Long Covid is still here. I know – my life came to a stop because of it
Published: 19 February 2026, 9:25:08

Iam 30ft below the surface of the Blue Grotto, a crystalline diving hole in central Florida. Between the water’s embrace and the restriction of my wetsuit, my blood pressure finally stabilizes. The long, deep breaths I pull from my respirator keep my heart rate nice and low.
I feel lighter than I have since April 2022, when I first contracted long Covid. I feel childlike at the fact that I can do this at all – get scuba certified – when on land I’m often confined to a wheelchair or a walker.
But when I tuck my fins away for the day, reality crashes back down. I’m a 34-year-old woman who was forced to move back in with her parents, had no choice but to retire from her dream career as a literary agent and a lecturer at the University of Minnesota, and had to cash out her retirement savings to cover the medical expenses that keep her in a chokehold.
My bodily existence is unpleasant. I wake up every day so nauseated that even the smell of food can make me vomit. I have to stretch for an hour before I can fully move my body. If I don’t sleep for 10–12 hours, my brain and muscles will be too depleted to manage anything beyond the rote tasks of keeping me alive. When I push myself to socialize, fatigue steamrolls my body with flu-like symptoms – but my suicidal ideation blooms like a mushroom cloud when I sequester myself away.
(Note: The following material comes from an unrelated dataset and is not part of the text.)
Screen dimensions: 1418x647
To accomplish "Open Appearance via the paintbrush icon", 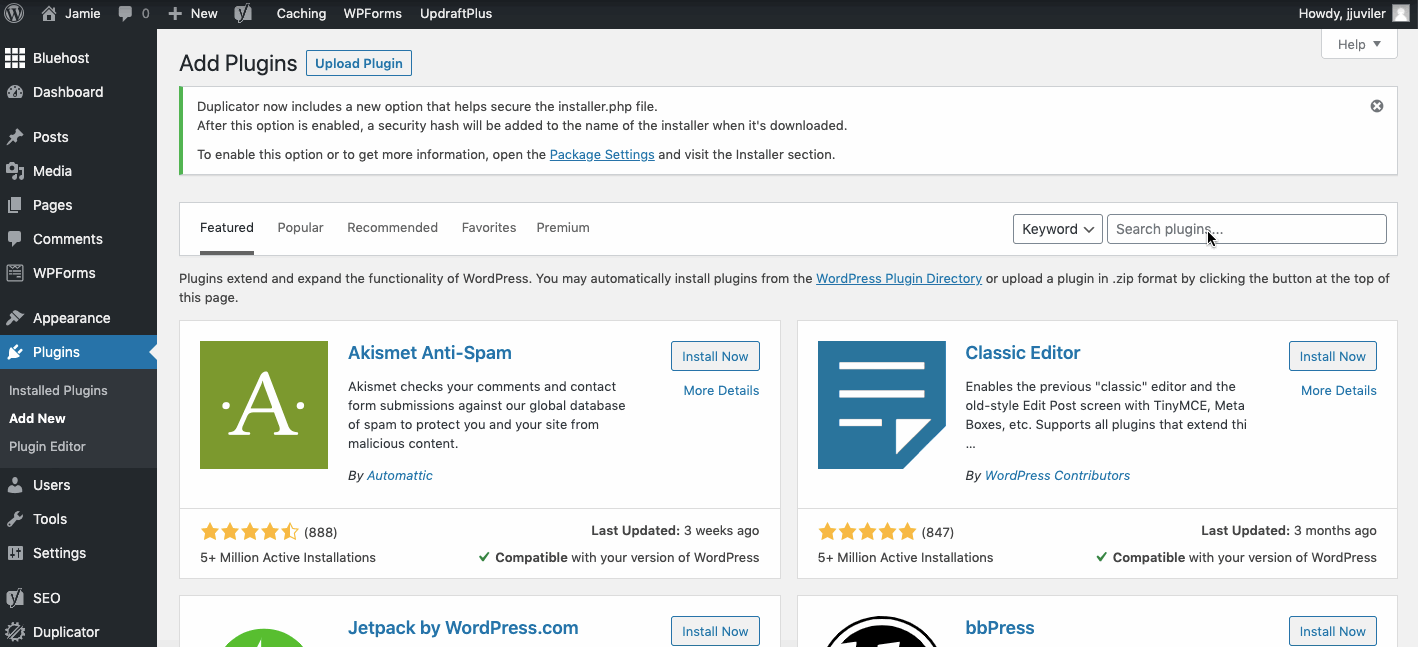I will coord(16,317).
Each month, I make the four-hour drive from Asheville, North Carolina, where I now live, to Chapel Hill, where I’m a patient in the rehabilitation clinic that was previously the university’s specified long Covid clinic. Federal research funding and coordination for the condition have been rolled back under the current Trump administration, complicating care for patients like me. After I check into my hotel, I nap for an additional four hours, working up the energy to sit down for a 10-minute shower. I can’t stand for that long, not in one place, not without fainting, seizing or becoming short-term paralyzed. Typically, it’ll be a combination of all three.
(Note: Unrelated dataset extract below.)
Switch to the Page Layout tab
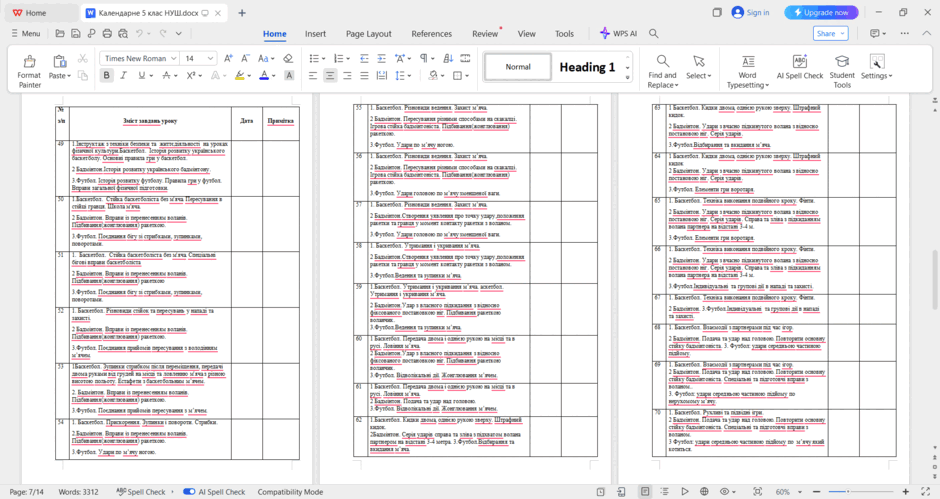940x499 pixels. [x=369, y=34]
The unbearably tricky thing about the condition is that it’s the culmination of a million moving parts. Even though most Covid longhaulers will only ever exhibit a handful, there are more than 200 possible symptoms, and treating one often means off-balancing another. Once one internal system starts to dysregulate, the rest tend to fall out in suit. This domino effect is predictable, but that doesn’t make it easy to treat, prevent or even diagnose.